**Предложенный отрывок**
================================

И вот получилась неправильно написанная книга.
Мне очень хочется сейчас писать беллетристику. Жду конвергенции. Жду, когда изобретётся. Жду материала и вдохновения.
Есть другие, инерционные книги, которые я презираю, которые состоят из навыков, из подстановок.
Этими подстановками можно искажать прекрасные материалы.
Так частный случай борется с общим материалом в ленте под всезначащим названием „Старое и новое“ Сергея Эйзенштейна.
В бормотаниях дилетанта, который возражает против ленты, — почему в ней не показана кооперация, есть правда, потому что лента не соотнеслась. Она взята вдоль темы, а организована выборочным, эстетизирующим материал способом сюжетного искусства. Сюжетные приёмы — это набор лекал, годных не для вычерчивания любой кривой.
Нужно учиться.
Я не помню, товарищи, тот длинный и толковый список вопросов, которые вы мне задали. Библиографию моих вещей вы где-нибудь найдёте, а будущего своего я ещё не знаю».
Это всё ответы на вопросы анкеты для писателей, тем и объясняется фраза в конце.

================================

**Список заданий**
- 1) Ответьте по отрывку на следующие вопросы.
(a) Что автору сейчас очень хочется писать?
(b) Как называется лента Сергея Эйзенштейна, упомянутая в отрывке?
(c) На вопросы какой анкеты даны эти ответы?
- 2) Перепишите из отрывка без изменений фрагмент начиная со слов «Так частный случай» вплоть до слов «Нужно учиться.» включительно.

**Выдержки из записей**

================================

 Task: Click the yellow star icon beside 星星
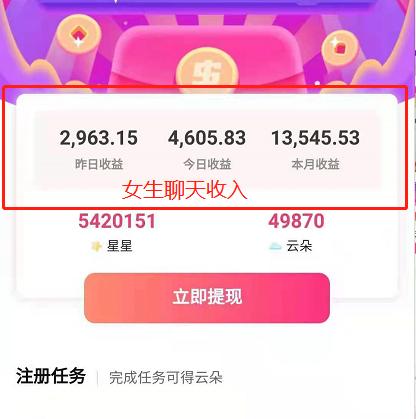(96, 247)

================================

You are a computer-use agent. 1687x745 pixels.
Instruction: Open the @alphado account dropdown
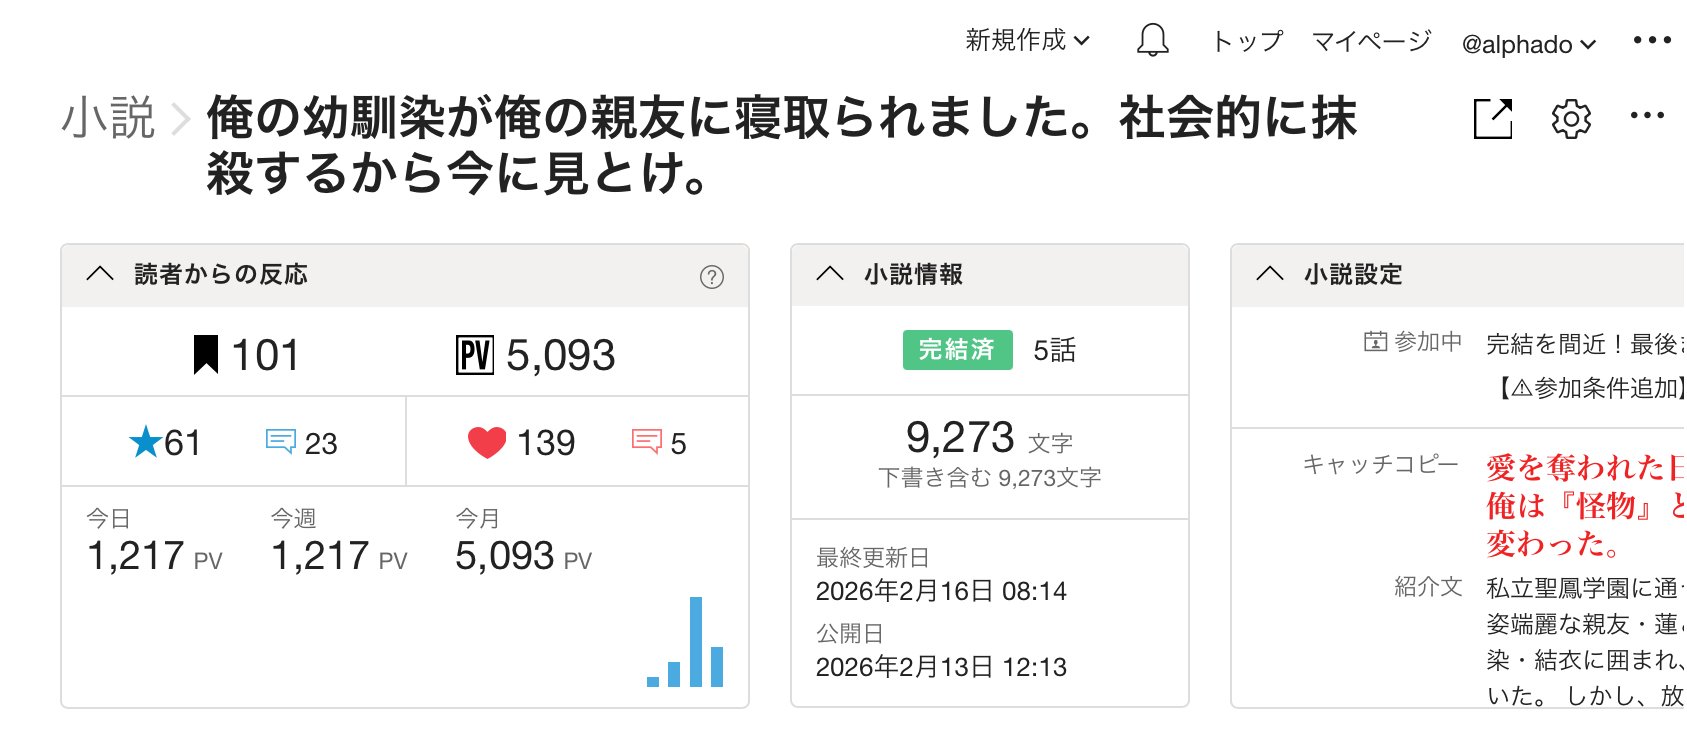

================================

**Ответы к упражнению**
- 1)
(a) Беллетристику.
(b) «Старое и новое».
(c) Анкеты для писателей.

- 2)
Так частный случай борется с общим материалом в ленте под всезначащим названием „Старое и новое“ Сергея Эйзенштейна.
В бормотаниях дилетанта, который возражает против ленты, — почему в ней не показана кооперация, есть правда, потому что лента не соотнеслась. Она взята вдоль темы, а организована выборочным, эстетизирующим материал способом сюжетного искусства. Сюжетные приёмы — это набор лекал, годных не для вычерчивания любой кривой.
Нужно учиться.